History
See also: Origin of Old Persian LanguageOne of the early mentions of Lake Urmia is from the Assyrian records from 9th century BCE. There, in the records of Shalmaneser III (reign 858-824 BCE), two names are mentioned in the area of Lake Urmia: Parsuwash and Matai. It is not completely clear whether these referred to places or tribes or what their relationship was to the subsequent list of personal names and "kings". But Matais were Medes and linguistically the name "Parsuwash" matches the Old Persian word pārsa– an Achaemenid ethno-linguistic designation.
Lake Matianus (Latin: Lacus Matianus) is an old name for Lake Urmia. It was the center of the Mannaean Kingdom, a potential Mannaean settlement, represented by the ruin mound of Hasanlu, was on the south side of Lake Matianus. Mannae was overrun by a people who were called Matiani or Matieni, an Iranic people variously identified as Scythian, Saka, Sarmatian, or Cimmerian. It is not clear whether the lake took its name from the people or the people from the lake, but the country came to be called Matiene or Matiane.

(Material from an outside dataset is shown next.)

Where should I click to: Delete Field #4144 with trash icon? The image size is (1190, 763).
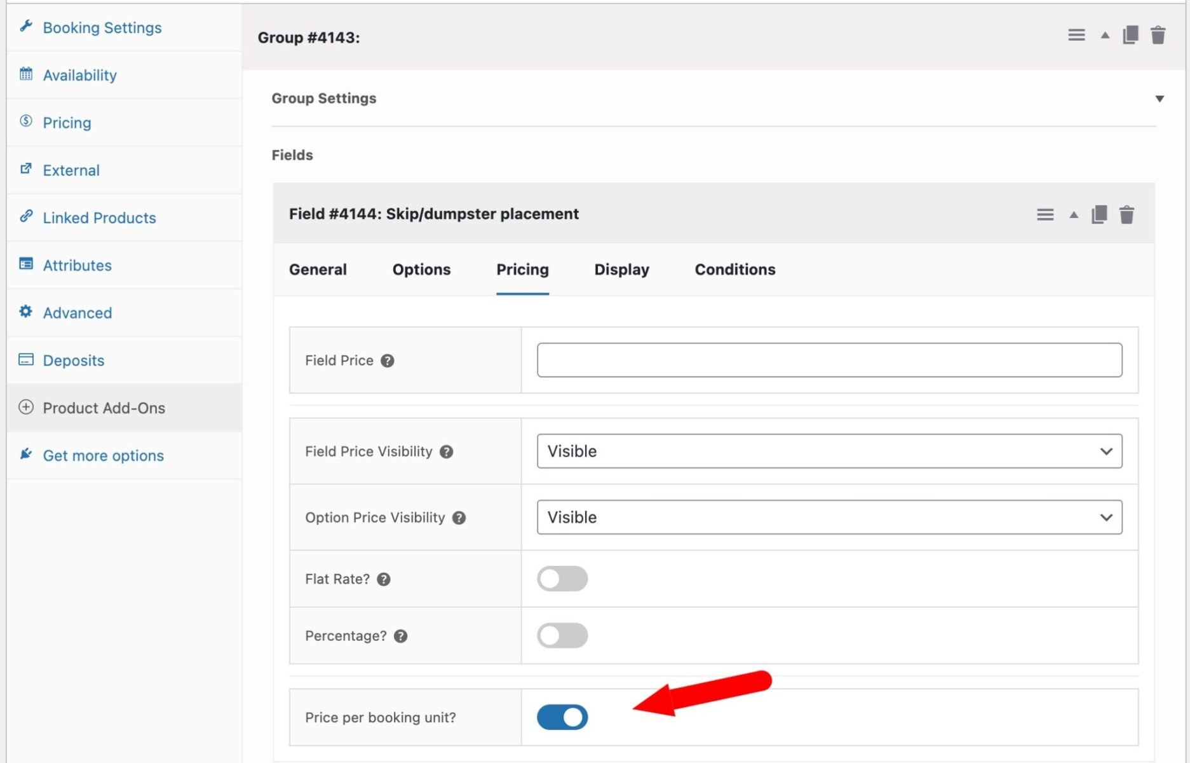tap(1126, 215)
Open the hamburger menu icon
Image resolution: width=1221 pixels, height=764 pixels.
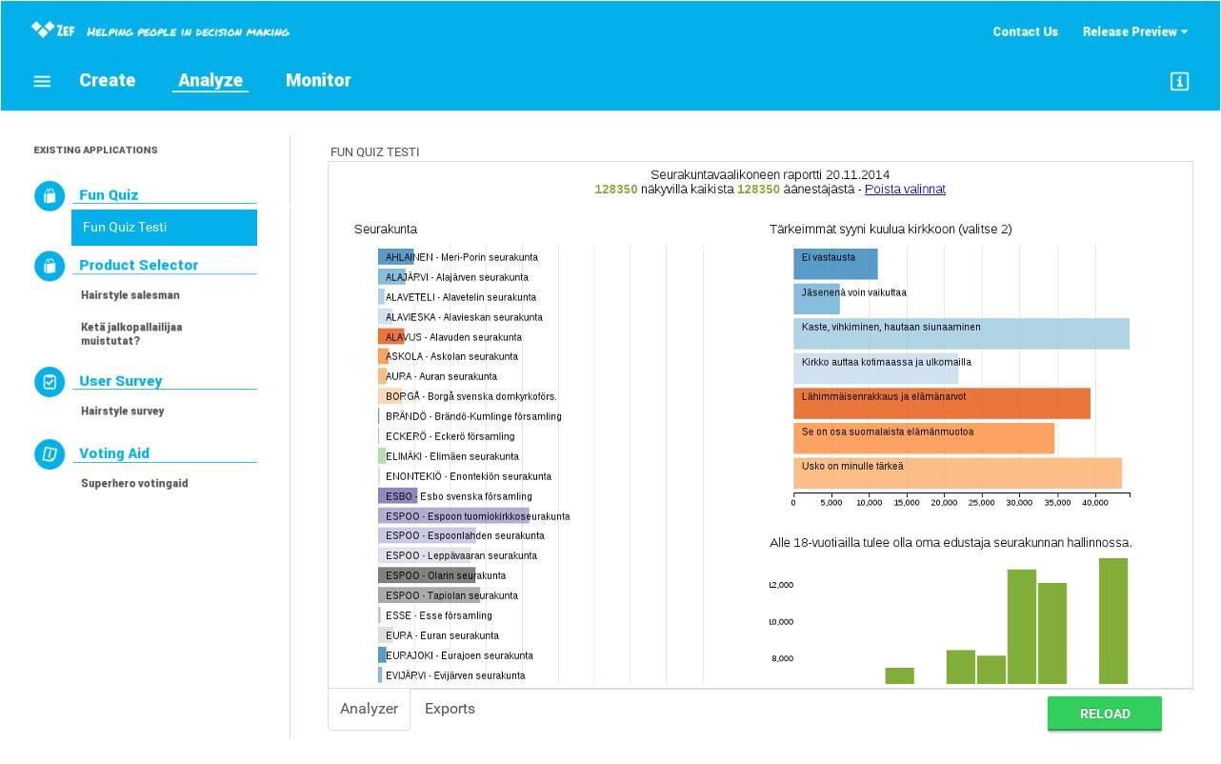click(x=42, y=81)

The lake is named after the provincial capital city of Urmia, originally a Syriac name meaning city of water. In the early 1930s, it was called Lake Rezaiyeh (Persian: دریاچه رضائیه) after Reza Shah Pahlavi, but after the Iranian Revolution in the late 1970s, the lake was renamed 'Urmia'. Its ancient Persian name was Chichast (meaning, "glittering"–a reference to the glittering mineral particles suspended in the lake water and found along its shores). In the medieval times it came to be known as Lake Kabuda, or "azure", in Persian, ('կապույտ' or "Kapuyt/Gabuyd" in Armenian).